De overheid wil zijn beleid op het gebied van cybersecurity een meer risicogebaseerde benadering geven in plaats van een generieke benadering, zo blijkt uit de tweede Nationale Cybersecurity Strategie van het kabinet. Dit moet door het NCSC uitgevoerd worden.
In het Nationale Cybersecurity Strategie-document wordt door minister Opstelten het beleid op het gebied van beveiliging geschetst dat het kabinet de komende jaren wil uitvoeren. Ten opzichte van de eerste Nationale Cybersecurity Strategie zijn er accentverschillen, waarbij volgens het kabinet de ambities hoger liggen.

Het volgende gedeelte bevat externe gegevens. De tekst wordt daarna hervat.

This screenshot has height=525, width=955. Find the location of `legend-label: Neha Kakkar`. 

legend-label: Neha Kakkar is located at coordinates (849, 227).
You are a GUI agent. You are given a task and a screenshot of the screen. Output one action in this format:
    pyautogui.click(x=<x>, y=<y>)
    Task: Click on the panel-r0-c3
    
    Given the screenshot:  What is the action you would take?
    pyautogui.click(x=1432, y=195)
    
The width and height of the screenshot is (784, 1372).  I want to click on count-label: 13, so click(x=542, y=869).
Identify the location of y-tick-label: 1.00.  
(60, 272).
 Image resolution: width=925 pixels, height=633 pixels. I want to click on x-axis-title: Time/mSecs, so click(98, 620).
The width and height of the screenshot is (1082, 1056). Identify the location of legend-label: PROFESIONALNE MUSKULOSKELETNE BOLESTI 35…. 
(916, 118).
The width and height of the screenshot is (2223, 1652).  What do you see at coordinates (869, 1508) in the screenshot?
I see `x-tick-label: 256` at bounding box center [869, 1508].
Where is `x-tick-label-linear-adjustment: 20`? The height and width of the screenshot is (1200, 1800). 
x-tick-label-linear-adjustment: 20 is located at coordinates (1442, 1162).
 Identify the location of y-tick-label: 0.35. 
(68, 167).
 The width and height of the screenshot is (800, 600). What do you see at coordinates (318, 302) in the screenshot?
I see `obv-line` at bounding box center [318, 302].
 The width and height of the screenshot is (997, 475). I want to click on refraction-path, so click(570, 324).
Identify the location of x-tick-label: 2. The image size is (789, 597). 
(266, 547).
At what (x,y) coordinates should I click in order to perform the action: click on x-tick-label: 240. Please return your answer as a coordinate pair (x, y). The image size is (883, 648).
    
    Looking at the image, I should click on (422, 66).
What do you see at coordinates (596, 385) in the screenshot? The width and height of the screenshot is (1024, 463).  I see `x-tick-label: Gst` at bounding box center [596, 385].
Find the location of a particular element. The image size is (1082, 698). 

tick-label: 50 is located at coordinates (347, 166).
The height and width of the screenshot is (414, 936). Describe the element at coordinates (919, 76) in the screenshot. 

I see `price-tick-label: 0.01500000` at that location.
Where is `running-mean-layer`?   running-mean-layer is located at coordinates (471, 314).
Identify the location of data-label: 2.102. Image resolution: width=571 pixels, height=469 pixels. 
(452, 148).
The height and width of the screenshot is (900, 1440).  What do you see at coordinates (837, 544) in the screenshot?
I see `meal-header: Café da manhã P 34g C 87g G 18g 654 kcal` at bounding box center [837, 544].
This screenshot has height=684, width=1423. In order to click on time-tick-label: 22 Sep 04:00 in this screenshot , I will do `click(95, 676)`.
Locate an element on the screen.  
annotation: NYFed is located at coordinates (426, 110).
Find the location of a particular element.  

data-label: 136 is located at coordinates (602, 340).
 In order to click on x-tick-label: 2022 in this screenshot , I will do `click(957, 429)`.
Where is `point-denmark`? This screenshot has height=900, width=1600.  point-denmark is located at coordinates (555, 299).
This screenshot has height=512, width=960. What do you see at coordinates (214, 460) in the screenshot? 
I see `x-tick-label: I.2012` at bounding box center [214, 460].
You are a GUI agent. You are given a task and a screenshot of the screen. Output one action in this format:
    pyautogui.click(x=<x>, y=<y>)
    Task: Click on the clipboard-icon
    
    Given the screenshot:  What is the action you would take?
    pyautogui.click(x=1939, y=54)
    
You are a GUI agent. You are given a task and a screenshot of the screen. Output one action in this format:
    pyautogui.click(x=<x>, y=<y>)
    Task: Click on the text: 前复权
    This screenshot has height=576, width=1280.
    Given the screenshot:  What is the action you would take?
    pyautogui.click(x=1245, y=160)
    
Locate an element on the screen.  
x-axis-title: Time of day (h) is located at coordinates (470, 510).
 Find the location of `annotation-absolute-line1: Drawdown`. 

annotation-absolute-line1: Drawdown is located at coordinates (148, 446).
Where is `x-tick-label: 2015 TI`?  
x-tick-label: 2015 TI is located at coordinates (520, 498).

Volgens de regering moet het Nationaal Cyber Security Centrum niet alleen een computer emergency respons team vormen, maar zich ook doorontwikkelen tot een security operations center ten behoeve van alle samenwerkende partijen. Daarbij doelt Opstelten op meer dan 150 partijen die betrokken zijn bij het cybersecuritybeleid van de overheid, zoals publieke en private partijen, kennisinstellingen en maatschappelijke organisaties.
Deze verbreding van de NCSC-taken moet leiden tot betere risicoanalyses en hogere veiligheidseisen. Ook dient informatie beter gedeeld te worden tussen de deelnemende partijen. Verder zou er scherper gekeken moeten worden naar welke ict-systemen en -diensten daadwerkelijk vitaal zijn, zodat NCSC zich beter kan focussen op zijn taken. Verder meldt Opstelten dat via de Taskforce Cyber Security Onderwijs en de Nederlandse Organisatie voor Wetenschappelijk Onderzoek geïnvesteerd wordt in onderwijs en onderzoek op het gebied van cybersecurity.
De tweede Nationale Cybersecurity Strategie spreekt zich ook uit voor betere samenwerking met het buitenland. Opstelten stelt dat de positie van Nederland op het gebied van cybersecurity leidend moet worden door zowel het bedrijfsleven als de wetenschap prioriteit te geven aan internetveiligheid en 'security-by-design'.